MORRISON – Shelli Eng remembers when, as a child, she would bake alongside her grandmother.
The treats they made did not come from a cookbook; her grandma had the recipes in her head. No need for measuring cups from the store; they used soup cans that had been cut down and fashioned as measuring cups.
Eng, who throughout the years continued to use what her grandma taught her, now is getting ready to utilize those baking skills on a much larger scale. On Dec. 15, she will open the doors to her new business, The Bread Lady at Donnybrook Corner, in downtown Morrison.
A red-brick building at the corner of Main and Base streets, the Donnybrook building was purchased eight years ago by Pete Harkness of Sterling. Much of the structure’s main floor had been renovated by its previous owner when it was an Irish pub. The upstairs has been remodeled into two furnished executive lofts. One is leased to a Sterling company; the other is an Airbnb, which is utilized by people near and far.
On Thursday, the polished wooden floors on the main floor were gleaming, display cases shining and the chairs throughout decked with Santa hats. A nook with tables has an open view of Main Street. That nook, a large main room with a counter and tables and retail area, and another adjacent room, when combined, have seating for 80 people.
“It’s just a spectacular building,” Harkness said.

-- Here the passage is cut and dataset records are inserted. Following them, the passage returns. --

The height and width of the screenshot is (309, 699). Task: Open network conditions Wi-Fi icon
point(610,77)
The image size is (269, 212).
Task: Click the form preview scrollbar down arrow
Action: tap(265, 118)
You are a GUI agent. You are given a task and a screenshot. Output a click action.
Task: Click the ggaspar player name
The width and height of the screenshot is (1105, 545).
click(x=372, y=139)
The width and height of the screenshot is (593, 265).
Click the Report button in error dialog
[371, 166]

Also on Thursday, Harkness put the finishing touch on the building by placing a turret on its northeast corner. Harkness knows there was one on the building years ago, but it had been removed. The building’s previous owner had fabricated a turret to sit atop the corner entrance, but it instead had remained sitting on top of a neighboring business’s roof. Around 1:30 p.m., Harkness was on hand to help set that turret in place on the Donnybrook building. A crane lifted the turret from the neighboring building to Donnybrook’s corner entrance and carefully set it in its new place.

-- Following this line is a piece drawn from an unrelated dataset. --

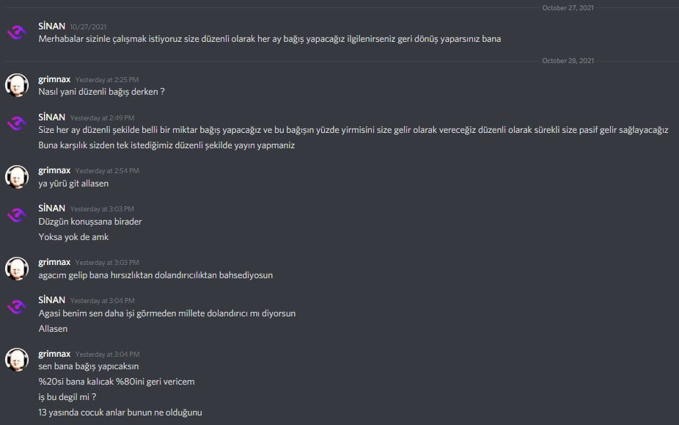Open grimnax's avatar on the first 3:03 PM message
The image size is (679, 425).
click(16, 269)
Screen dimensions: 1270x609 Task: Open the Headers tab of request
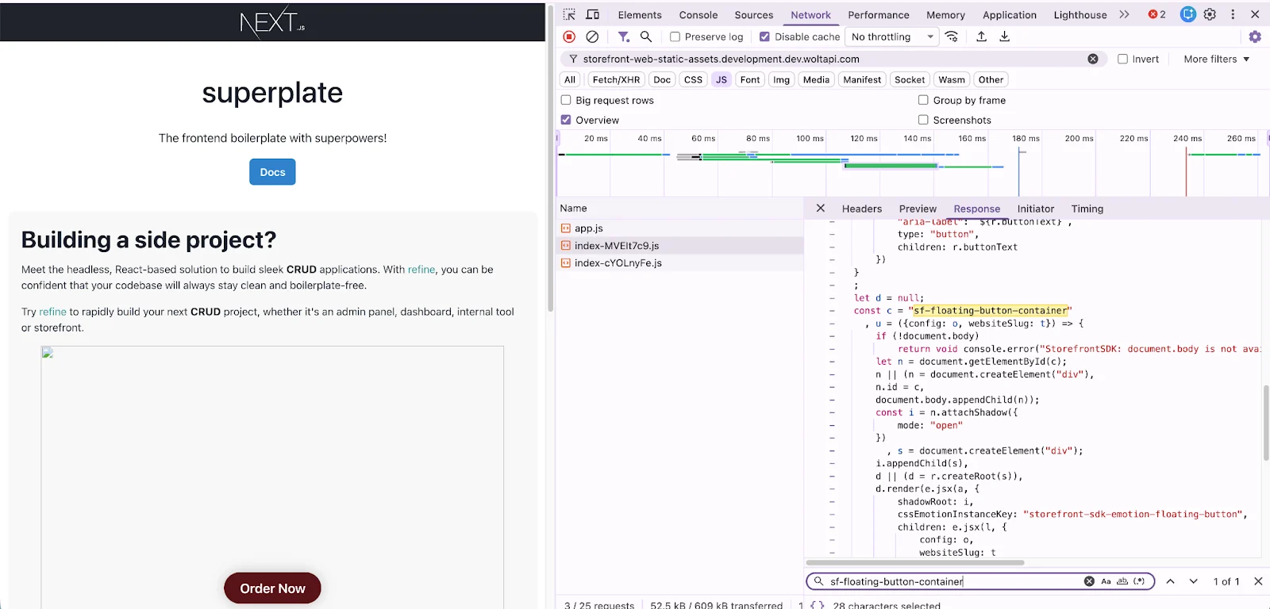click(861, 209)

As Harkness renovated the building over the past several years, Eng, of Erie, had a dream to a run a bakery at the location. She finally got the chance to move forward with that idea in February. Since then, she has been busy getting the building up to code and completing any needed repairs.
Now, just a week from her grand opening, she said the road to opening her own bakery began with learning from her grandmother. When Eng’s daughter was a small child, Eng baked and canned food to provide her daughter, who had been diagnosed with tuberous sclerosis and had seizures, with as clean a diet as possible.
Later, when Eng was baking and selling her goods as a cottage baker, she was on the front end of Illinois’ discussion about cottage bakery laws. She now is a member of the Illinois Stewardship Alliance and has helped to shape legislation governing cottage baking rules, with plans to continue with that work and farm-to-table legislation.
“I’m hoping to be more farm-to-table than food-distributor-to-table, that’s important to me,” she said. “It’s going to be a little of a challenge, Illinois’ laws are tough on that. But I’m part of the Alliance that helped to write some of the laws.”
“We got the cottage law changed appropriately; it took me three years but we got it right, as right as we could,” she said. “Farm-to-table is a new issue, where we’re trying to get fresh food into schools, and there are grants out there people don’t know about. I’m a part of that so I know the caliber, the reason you should want to do that more.”
“We live in farm country,” she said. “We should celebrate our farmers, direct to the table.”
Her menu will include baked items, coffee, and grab-and-go lunches. Hours will be 7 a.m. to 2 p.m. every day except Monday to start, with an expansion of hours expected early next year, she said.